Politics & Global Corporatization
<Caveat:>
I've always steered away from politics — being a math
major in college and a programmer for 32 years makes me far
prefer questions that actually have answers. Any political
posts that I make here tend to take a slightly naive,
very idealistic, and moderately long-term view of the
situations.
</Caveat:>
Given my general distaste for political discussions,
it's been odd for me to run across three different but
somewhat interconnected items about Global
Corporatization, the unipolar world, and a bit
of US foreign policy history — the odd bit being
that I found all three very interesting.
It's refreshing to read some writing that
makes ya think.
-
Arundhati Roy talk in Santa Fe, and conversation with Howard Zinn.
I do not agree completely with what she says and how she
says it — e.g, one-sided Israeli history that omits
the Arab attacks that led directly to the 1967 expansion.
-
Fareed Zakaria Article from New Yorker Magazine
that mentions the word
Realpolitik three times.
- "The Alarm!", a
local Santa Cruz area free political paper. Might be
described as somewhat leftist. Oooh, their website seems to
be completely empty. HAVE THEY BEEN SILENCED?
(Fodder for conspiracy buffs.)
My main point in the rest of this article:
Corporations are not democracies,
and in fact the recent vast increases in corporate
power undermine democratic rule, in part because of
their effect of concentrating wealth.
My second point:
The "anti-globalization movement" should really do
their damnedest to get that name changed.

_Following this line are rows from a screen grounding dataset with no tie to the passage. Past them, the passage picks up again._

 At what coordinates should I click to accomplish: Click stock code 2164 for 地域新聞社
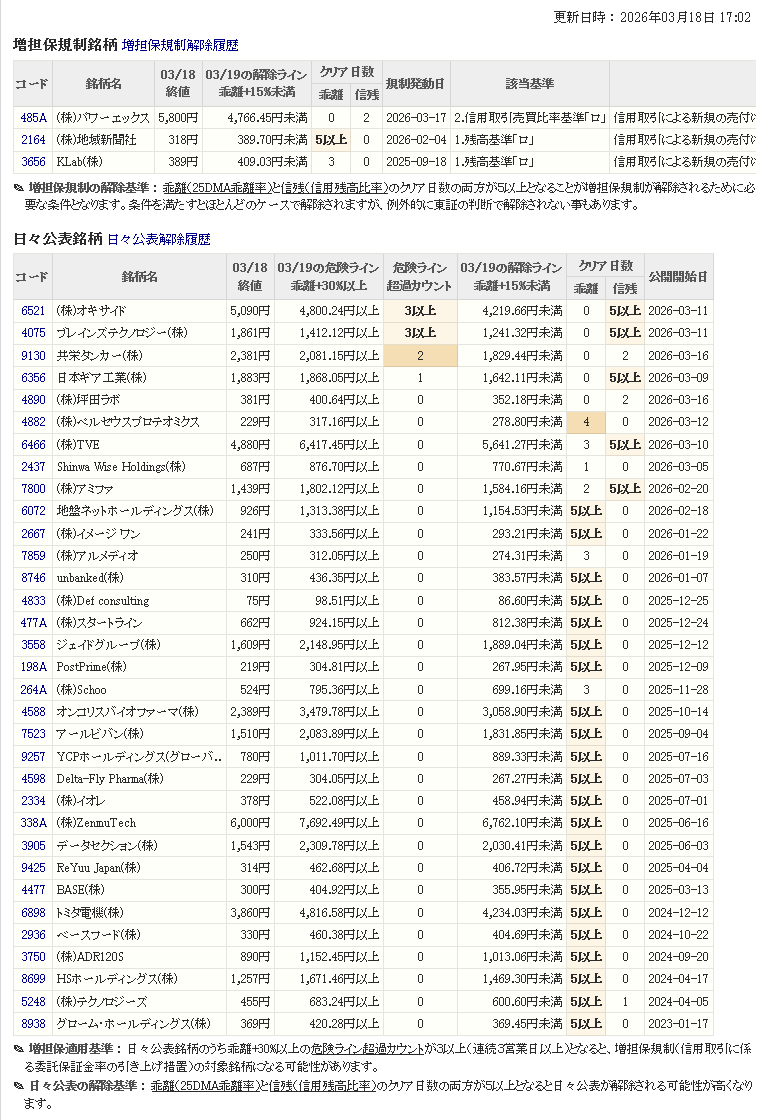pyautogui.click(x=33, y=139)
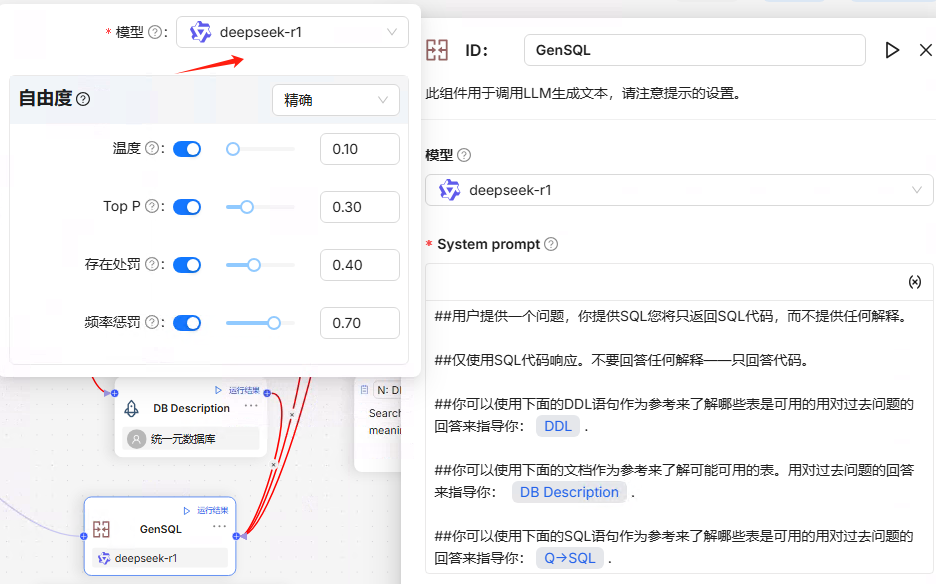Viewport: 936px width, 584px height.
Task: Click the DB Description variable tag in prompt
Action: 568,492
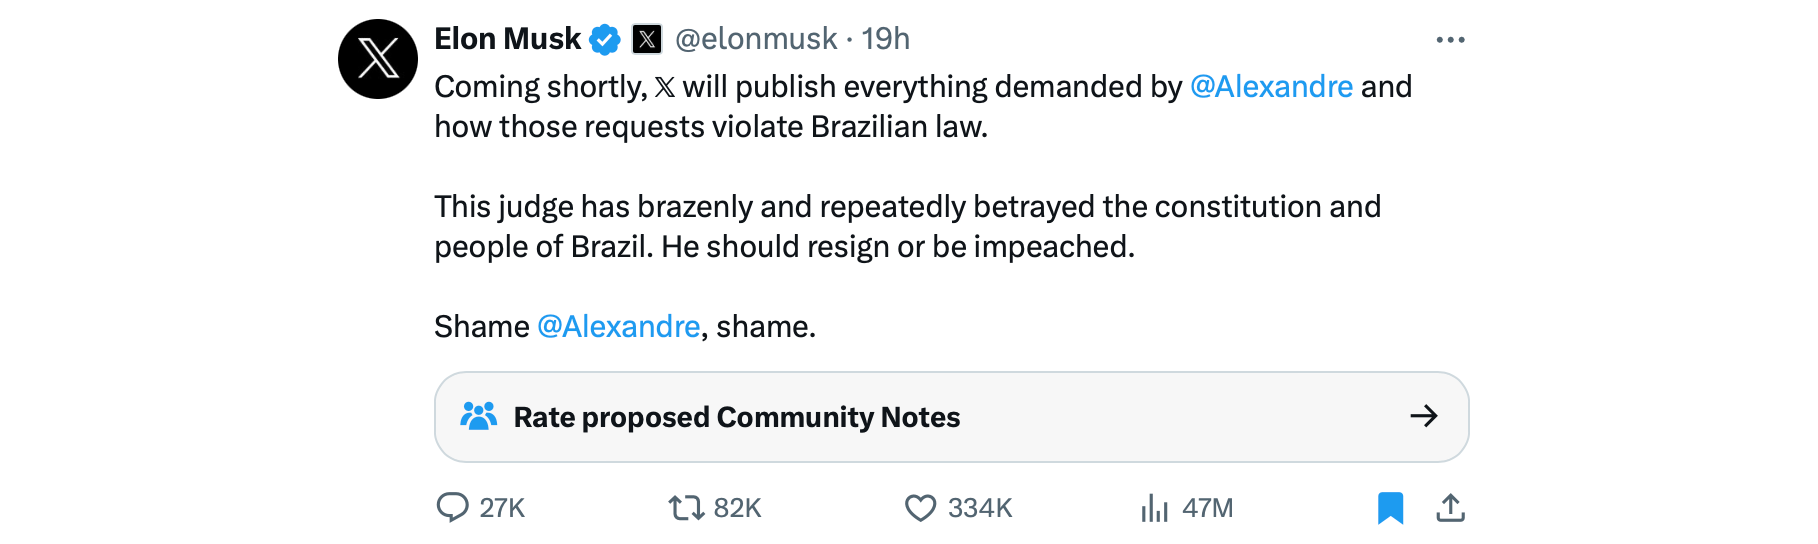Viewport: 1818px width, 544px height.
Task: Click the first @Alexandre mention
Action: pyautogui.click(x=1271, y=87)
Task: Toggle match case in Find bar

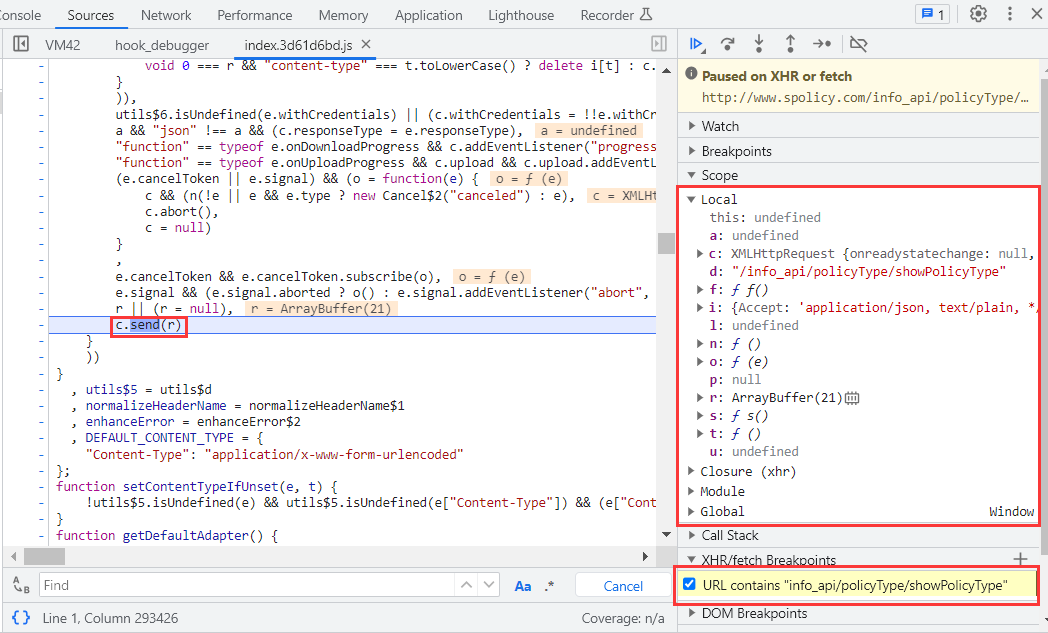Action: (523, 586)
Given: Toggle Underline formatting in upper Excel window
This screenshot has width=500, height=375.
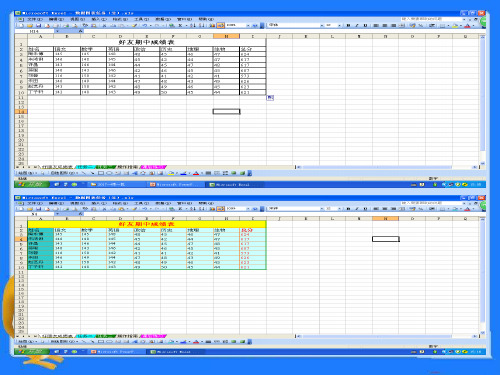Looking at the screenshot, I should (x=365, y=25).
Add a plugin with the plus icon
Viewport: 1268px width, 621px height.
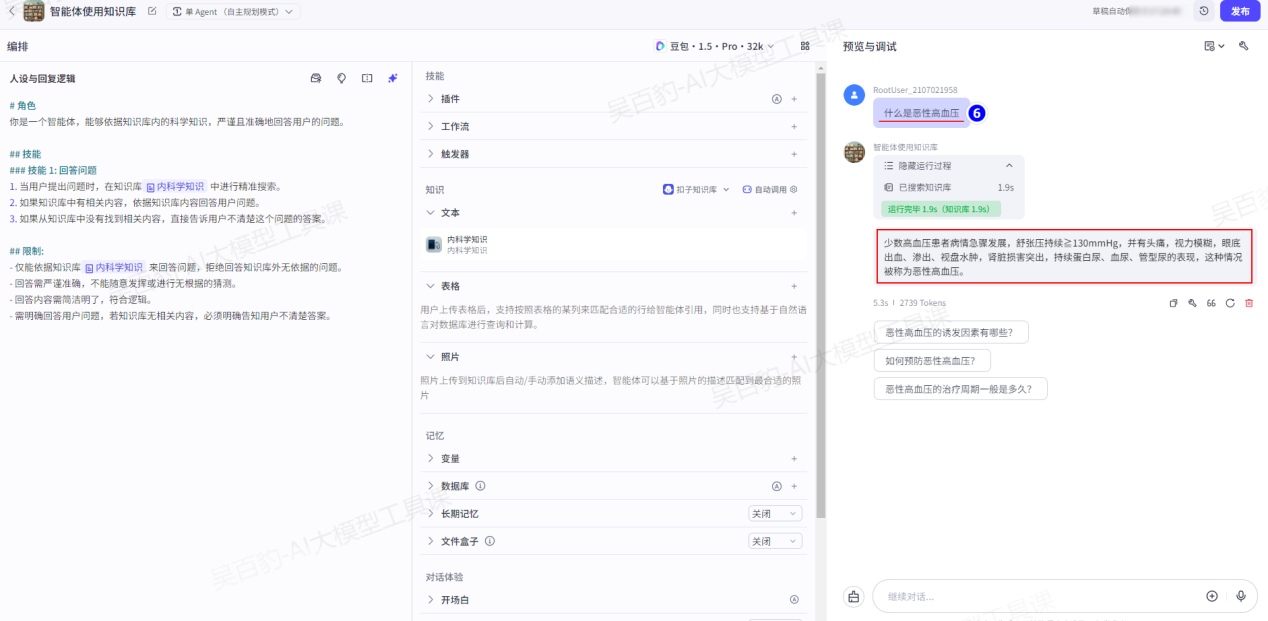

That's just exceptionally poor marketing.
I have always found absurdity in the silly protests against
globalization. Globalization (in, yeah, yeah, yeah, Lennon's
"imagine no country" terms) is IMHO utterly inevitable given
a global communications system. It is a global economy.
There remain artificial national boundaries, but given enough
communication among peoples in different parts of the world,
those people will eventually obliterate those boundaries.
I am refreshed to see Roy being careful to distinguish the
problem as Corporate globalization. IMHO, that's not even
actually an accurate way to put it. The problem is
Global Corporatization.
"We" (the US public, as directed, cajoled, and exhorted by the
corporate media) oversimplify our political views into ONE BIT.
(LEFT or RIGHT. Liberal or Conservative.) See the
"World's Smallest Political Quiz for a slightly
less oversimplified view. (There's an omitted tangent here,
on Libertarianism GONE TOO FAR).
"We" also oversimplify our views of governmental systems
versus economic systems.
E.g., Communism, in its "ideal" form (i.e., if there were
a population that would "play nice"), is attractive as an
economic system (though not workable in the real world),
but it is not a system of government and the
attempts to make it so have almost all failed economically.
Similarly, the public in the US are currently confused between
democracy (a form of government) and Corporatization
(an emphatically non-democratic form of economic system).
We are told by the (corporate) media that the two must go hand-in-hand,
and that the corporate form of the Free Market is the only form
that can exist in a democracy. Bullshit.